YOUR GOAL
Find every line below with the word "marker" in it, and copy each one.

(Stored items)

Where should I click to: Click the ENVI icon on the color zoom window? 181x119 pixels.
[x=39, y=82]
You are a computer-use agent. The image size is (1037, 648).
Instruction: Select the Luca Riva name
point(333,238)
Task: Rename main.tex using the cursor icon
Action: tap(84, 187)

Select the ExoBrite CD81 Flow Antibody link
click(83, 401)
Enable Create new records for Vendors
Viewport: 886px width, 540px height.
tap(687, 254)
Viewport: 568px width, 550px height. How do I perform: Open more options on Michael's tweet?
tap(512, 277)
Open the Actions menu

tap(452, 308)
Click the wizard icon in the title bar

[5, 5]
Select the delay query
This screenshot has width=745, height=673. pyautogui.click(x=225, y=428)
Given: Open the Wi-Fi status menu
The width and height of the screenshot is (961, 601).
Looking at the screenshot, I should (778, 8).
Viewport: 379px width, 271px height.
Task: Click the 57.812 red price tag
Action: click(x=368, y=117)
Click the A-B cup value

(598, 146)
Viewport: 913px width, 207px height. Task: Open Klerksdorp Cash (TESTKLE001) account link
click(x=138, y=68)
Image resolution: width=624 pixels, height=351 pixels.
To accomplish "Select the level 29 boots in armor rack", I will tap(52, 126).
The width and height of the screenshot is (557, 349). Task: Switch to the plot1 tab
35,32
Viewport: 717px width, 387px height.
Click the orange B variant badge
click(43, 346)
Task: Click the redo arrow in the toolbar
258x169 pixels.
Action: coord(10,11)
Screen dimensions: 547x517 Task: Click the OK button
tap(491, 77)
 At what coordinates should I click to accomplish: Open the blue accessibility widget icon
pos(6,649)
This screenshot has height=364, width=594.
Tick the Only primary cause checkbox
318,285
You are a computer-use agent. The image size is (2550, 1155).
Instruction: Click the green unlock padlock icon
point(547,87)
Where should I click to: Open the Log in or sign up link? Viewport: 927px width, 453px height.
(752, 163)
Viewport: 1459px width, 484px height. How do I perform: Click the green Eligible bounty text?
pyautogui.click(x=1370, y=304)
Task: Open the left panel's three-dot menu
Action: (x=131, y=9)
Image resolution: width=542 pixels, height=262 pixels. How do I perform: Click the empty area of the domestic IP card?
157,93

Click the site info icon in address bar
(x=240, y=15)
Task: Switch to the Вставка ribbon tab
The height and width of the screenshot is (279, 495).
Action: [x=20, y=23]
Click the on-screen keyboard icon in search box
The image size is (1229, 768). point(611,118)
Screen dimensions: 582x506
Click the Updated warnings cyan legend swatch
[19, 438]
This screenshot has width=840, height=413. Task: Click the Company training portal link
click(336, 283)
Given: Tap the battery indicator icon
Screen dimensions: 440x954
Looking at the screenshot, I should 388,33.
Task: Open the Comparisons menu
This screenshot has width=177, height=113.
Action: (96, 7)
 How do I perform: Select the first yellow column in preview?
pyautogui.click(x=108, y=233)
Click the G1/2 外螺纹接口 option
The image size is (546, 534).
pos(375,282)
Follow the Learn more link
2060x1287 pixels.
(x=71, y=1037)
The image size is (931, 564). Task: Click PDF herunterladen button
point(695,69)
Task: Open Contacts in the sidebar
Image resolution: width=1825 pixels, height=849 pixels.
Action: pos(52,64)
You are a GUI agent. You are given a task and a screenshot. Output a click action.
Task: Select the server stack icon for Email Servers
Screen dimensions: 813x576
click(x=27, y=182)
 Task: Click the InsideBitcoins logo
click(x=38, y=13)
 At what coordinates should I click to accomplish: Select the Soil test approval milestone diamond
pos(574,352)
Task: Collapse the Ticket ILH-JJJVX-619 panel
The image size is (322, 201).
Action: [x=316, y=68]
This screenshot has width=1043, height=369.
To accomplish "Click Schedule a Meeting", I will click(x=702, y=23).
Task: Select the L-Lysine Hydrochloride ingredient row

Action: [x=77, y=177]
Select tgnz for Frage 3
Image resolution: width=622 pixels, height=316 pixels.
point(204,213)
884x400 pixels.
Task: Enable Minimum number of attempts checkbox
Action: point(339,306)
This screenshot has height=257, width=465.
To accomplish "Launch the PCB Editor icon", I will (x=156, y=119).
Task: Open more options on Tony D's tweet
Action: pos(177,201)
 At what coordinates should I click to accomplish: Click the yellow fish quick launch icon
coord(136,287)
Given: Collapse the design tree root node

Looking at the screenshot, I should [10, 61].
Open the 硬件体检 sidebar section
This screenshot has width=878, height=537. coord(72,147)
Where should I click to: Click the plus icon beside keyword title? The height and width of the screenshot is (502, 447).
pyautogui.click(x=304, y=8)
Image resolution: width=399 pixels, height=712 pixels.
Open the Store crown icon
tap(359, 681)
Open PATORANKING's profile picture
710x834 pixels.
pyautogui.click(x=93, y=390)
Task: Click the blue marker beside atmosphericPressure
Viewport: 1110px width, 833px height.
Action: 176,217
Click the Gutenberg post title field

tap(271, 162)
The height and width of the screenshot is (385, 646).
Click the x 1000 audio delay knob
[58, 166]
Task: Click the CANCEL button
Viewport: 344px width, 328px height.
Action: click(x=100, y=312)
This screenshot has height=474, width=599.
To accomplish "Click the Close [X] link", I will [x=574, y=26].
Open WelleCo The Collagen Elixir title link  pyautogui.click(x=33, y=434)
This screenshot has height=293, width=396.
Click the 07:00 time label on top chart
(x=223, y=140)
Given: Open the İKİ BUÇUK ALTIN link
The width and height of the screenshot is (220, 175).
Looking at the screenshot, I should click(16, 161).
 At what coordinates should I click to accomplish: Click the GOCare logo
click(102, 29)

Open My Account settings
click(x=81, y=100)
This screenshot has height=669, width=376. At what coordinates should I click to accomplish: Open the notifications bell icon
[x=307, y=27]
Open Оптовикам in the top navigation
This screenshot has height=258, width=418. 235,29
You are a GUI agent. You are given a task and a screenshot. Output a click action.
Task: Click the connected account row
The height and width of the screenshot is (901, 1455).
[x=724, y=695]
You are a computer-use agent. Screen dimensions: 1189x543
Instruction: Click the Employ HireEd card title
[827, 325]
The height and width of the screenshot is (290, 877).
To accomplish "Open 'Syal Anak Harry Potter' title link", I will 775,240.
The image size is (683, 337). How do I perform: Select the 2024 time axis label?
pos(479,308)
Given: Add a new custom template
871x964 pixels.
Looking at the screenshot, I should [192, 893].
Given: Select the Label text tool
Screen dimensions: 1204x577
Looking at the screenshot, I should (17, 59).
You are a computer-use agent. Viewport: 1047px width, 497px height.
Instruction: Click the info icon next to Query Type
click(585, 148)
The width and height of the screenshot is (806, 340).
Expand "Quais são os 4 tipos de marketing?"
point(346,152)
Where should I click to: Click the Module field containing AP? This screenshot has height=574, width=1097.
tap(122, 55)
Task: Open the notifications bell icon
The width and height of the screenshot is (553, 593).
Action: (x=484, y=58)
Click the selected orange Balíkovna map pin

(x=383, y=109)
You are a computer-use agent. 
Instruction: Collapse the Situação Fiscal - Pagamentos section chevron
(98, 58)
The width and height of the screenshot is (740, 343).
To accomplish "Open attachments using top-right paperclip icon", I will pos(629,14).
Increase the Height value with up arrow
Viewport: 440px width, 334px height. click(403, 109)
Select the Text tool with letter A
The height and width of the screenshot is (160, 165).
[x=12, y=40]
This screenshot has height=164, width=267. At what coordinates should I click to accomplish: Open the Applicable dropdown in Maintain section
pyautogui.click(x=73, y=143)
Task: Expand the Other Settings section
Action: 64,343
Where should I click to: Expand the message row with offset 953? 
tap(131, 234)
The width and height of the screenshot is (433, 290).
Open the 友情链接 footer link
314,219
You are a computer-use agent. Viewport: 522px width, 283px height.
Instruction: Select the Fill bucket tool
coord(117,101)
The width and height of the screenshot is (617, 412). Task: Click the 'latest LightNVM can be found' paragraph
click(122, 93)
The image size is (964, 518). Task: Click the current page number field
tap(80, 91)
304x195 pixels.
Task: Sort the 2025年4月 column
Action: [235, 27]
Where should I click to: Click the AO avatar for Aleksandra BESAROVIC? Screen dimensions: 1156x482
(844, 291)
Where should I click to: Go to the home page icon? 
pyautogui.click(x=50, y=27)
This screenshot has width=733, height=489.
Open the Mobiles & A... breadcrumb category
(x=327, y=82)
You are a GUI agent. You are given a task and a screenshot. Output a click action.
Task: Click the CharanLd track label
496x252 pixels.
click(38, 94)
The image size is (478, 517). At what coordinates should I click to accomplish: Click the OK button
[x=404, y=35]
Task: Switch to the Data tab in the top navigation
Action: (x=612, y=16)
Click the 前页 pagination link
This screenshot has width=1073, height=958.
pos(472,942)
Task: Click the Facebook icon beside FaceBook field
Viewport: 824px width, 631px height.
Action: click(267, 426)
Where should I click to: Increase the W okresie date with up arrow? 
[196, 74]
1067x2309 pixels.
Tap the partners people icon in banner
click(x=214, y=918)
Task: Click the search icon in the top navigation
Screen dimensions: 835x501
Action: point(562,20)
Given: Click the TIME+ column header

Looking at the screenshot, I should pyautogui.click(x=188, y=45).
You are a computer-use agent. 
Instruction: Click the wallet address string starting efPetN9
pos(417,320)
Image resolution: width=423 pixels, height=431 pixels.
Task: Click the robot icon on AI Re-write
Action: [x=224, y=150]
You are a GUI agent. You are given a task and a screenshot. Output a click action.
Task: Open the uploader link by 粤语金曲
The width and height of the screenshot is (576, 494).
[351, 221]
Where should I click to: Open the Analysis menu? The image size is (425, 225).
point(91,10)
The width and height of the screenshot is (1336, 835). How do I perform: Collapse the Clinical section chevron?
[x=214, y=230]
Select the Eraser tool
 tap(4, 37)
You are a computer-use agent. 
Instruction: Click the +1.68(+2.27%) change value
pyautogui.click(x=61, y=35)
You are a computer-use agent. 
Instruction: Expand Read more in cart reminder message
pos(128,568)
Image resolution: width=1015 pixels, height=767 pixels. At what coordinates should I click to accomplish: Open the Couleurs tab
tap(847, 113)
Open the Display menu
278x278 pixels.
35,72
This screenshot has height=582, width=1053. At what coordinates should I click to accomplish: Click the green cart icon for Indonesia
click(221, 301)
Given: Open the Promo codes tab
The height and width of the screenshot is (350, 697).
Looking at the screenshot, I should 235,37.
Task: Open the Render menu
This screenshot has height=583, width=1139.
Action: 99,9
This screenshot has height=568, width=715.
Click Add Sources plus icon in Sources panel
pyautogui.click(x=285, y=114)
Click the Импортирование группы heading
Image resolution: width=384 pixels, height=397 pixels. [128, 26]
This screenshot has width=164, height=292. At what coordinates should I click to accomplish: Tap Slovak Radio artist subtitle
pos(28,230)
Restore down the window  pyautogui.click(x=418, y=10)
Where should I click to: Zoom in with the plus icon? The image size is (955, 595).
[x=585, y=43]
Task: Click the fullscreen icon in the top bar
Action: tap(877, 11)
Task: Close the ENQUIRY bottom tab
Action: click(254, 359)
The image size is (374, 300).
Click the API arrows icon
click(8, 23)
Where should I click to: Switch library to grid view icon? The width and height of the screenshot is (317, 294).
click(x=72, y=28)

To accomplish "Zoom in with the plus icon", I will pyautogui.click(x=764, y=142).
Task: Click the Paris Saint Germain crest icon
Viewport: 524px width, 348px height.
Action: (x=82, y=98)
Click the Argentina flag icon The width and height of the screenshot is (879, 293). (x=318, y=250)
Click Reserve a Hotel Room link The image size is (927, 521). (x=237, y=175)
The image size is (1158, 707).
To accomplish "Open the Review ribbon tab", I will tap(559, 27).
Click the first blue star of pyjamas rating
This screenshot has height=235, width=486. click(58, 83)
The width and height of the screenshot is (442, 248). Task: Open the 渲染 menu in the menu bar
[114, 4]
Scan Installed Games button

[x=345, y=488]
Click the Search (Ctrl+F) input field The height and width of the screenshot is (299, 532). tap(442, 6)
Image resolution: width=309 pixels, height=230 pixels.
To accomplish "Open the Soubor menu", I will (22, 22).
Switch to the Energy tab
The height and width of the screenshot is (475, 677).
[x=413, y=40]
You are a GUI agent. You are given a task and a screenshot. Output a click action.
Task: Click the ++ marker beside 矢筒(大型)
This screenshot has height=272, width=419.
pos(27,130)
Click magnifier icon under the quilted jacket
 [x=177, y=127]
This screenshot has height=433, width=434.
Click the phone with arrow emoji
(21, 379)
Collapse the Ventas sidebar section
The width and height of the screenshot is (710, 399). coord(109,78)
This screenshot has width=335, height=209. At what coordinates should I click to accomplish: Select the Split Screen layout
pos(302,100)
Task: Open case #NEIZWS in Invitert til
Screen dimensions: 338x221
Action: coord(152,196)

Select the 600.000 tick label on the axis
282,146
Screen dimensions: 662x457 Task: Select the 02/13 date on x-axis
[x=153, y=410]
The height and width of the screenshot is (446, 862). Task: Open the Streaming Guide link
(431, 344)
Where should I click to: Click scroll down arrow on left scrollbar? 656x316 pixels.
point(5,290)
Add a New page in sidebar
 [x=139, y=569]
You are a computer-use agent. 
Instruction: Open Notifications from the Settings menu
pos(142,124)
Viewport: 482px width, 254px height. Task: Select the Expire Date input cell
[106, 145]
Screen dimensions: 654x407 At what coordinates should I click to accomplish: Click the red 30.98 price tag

SOLUTION TO THIS TASK
Task: Click the blue marker beside atmosphericPressure
Task: Click the ++ marker beside 矢筒(大型)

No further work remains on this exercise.